Thereafter, the obligatory palpation of the painful areas of the body follows with a series of clarifying questions about whether pain intensification occurs and if its return is present in other parts of the body.

Having collected the anamnesis and having come to the conclusion about the possibility of myeloma, the specialist assigns to the patient a number of such diagnostic studies:

  • X-ray of chest and skeleton.

The photo shows a hand bone X-ray showing myeloma

  • Magnetic resonance and computed tomography( spiral).
  • Aspiration of bone marrow tissue, necessary for creating a myelogram.
  • Laboratory analysis of urine( according to Zimnitsky and general).Analysis of Zimnitskiy allows one to trace the daily dynamics of protein loss in urine. The analysis of urine for bons-jons protein is performed in order to verify the correctness of the diagnosis, since the urine of a healthy person does not contain it.
  • Ben-Jones proteins can also be detected during the immunoelectrophoresis procedure.

Blood test

  • To assess the general condition of the hematopoietic system, a general analysis of 1 ml of blood taken from the vein or from the finger is performed. The presence of myeloma will be evidenced by: increased ESR, a significant decrease in hemoglobin, erythrocytes, reticulocytes, platelets, leukocytes and neutrophils, but the level of monocytes will be increased. The increase in the total amount of proteins is achieved due to the content of paraproteins.
  • To assess the functioning of individual systems and organs, conduct a biochemical analysis of blood taken from the vein. The diagnosis of myeloma is confirmed by a complex of indicators in the blood, among them: an increased level of total protein, urea, creatinine, uric acid, calcium with a decrease in albumin content.

Treatment Options

  • The leading method of treatment of myeloma is chemotherapy, which is reduced to taking high doses of cytotoxic drugs.
  • After effective chemotherapy, patients undergo transplantation of donor or own stem cells.
  • When the effectiveness of chemotherapy is low, radiotherapy methods are used. The impact of radioactive rays does not heal the patient, but for a while it makes it possible to significantly alleviate his condition, in addition, increasing his life span.
  • From painful pain in the bones get rid of with pain medications.
  • Infectious diseases are treated with high doses of antibiotics.
  • Hemostatics( like vicasol and etamzilate) will help cope with bleeding.
  • From tumors squeezing internal organs, get rid of by surgical means.

Stem cell transplant

If the chemotherapy is successful, the patient is transplanted with his own stem cells. For bone marrow sampling, perform a puncture. Separating stem cells from it, they again plant them in the patient's body. With this manipulation it is possible to achieve a stable remission, during which the patient feels healthy.

Dietary food

  • The diet for myeloma should be low-protein. The daily amount of protein consumed should not exceed 60 g.
  • In an extremely small amount, one should consume beans, lentils, peas, meat, fish, nuts, eggs.
  • All other products that are well perceived by the patient can be safely included in the diet.
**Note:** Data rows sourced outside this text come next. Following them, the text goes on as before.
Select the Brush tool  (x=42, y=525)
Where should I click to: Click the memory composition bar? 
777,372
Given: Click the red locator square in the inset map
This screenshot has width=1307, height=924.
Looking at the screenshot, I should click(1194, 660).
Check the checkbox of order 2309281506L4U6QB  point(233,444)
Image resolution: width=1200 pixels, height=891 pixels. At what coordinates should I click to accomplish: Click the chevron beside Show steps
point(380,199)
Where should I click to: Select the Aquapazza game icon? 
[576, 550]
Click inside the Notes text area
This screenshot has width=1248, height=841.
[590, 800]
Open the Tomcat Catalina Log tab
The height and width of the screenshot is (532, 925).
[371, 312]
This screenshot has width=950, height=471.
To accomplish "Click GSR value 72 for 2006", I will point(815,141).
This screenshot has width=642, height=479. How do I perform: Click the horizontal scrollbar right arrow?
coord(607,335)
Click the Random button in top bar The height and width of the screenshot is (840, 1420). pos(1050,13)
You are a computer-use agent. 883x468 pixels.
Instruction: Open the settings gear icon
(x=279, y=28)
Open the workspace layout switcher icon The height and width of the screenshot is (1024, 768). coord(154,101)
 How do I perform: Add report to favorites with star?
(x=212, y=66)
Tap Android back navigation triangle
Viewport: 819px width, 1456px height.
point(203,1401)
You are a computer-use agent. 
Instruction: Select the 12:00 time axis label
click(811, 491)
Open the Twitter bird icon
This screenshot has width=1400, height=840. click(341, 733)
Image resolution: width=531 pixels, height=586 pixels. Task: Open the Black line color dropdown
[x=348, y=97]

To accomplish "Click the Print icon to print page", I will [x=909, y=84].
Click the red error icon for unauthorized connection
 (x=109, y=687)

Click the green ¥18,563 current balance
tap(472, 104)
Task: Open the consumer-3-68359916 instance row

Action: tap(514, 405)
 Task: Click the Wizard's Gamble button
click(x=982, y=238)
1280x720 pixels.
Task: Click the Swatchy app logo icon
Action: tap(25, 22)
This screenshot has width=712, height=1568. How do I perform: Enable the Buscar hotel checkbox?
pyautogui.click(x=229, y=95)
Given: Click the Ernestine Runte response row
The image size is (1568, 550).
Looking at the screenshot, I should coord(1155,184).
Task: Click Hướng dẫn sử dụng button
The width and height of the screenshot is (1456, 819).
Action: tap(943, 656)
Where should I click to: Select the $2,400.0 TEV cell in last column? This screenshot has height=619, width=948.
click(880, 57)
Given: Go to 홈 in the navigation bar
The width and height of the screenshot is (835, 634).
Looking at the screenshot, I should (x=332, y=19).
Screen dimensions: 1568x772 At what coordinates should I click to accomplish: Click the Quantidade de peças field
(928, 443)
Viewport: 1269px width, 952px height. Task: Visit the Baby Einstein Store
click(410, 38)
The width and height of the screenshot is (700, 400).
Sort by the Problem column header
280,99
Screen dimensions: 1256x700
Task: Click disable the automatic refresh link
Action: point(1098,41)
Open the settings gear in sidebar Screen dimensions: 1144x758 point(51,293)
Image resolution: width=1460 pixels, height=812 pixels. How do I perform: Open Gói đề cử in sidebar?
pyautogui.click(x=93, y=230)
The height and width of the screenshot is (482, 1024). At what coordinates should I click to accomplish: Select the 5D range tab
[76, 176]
Modern methods of treatment can extend the life of a patient suffering from myeloma, for almost five years( in very rare cases - up to ten).In the absence of therapeutic assistance, he can live no more than two years.

If treatment with cytostatic drugs is carried out for a long time, the patient may develop acute leukemia( the frequency of such cases is up to 5%).The incidence of acute leukemia in patients who did not receive such treatment is extremely rare.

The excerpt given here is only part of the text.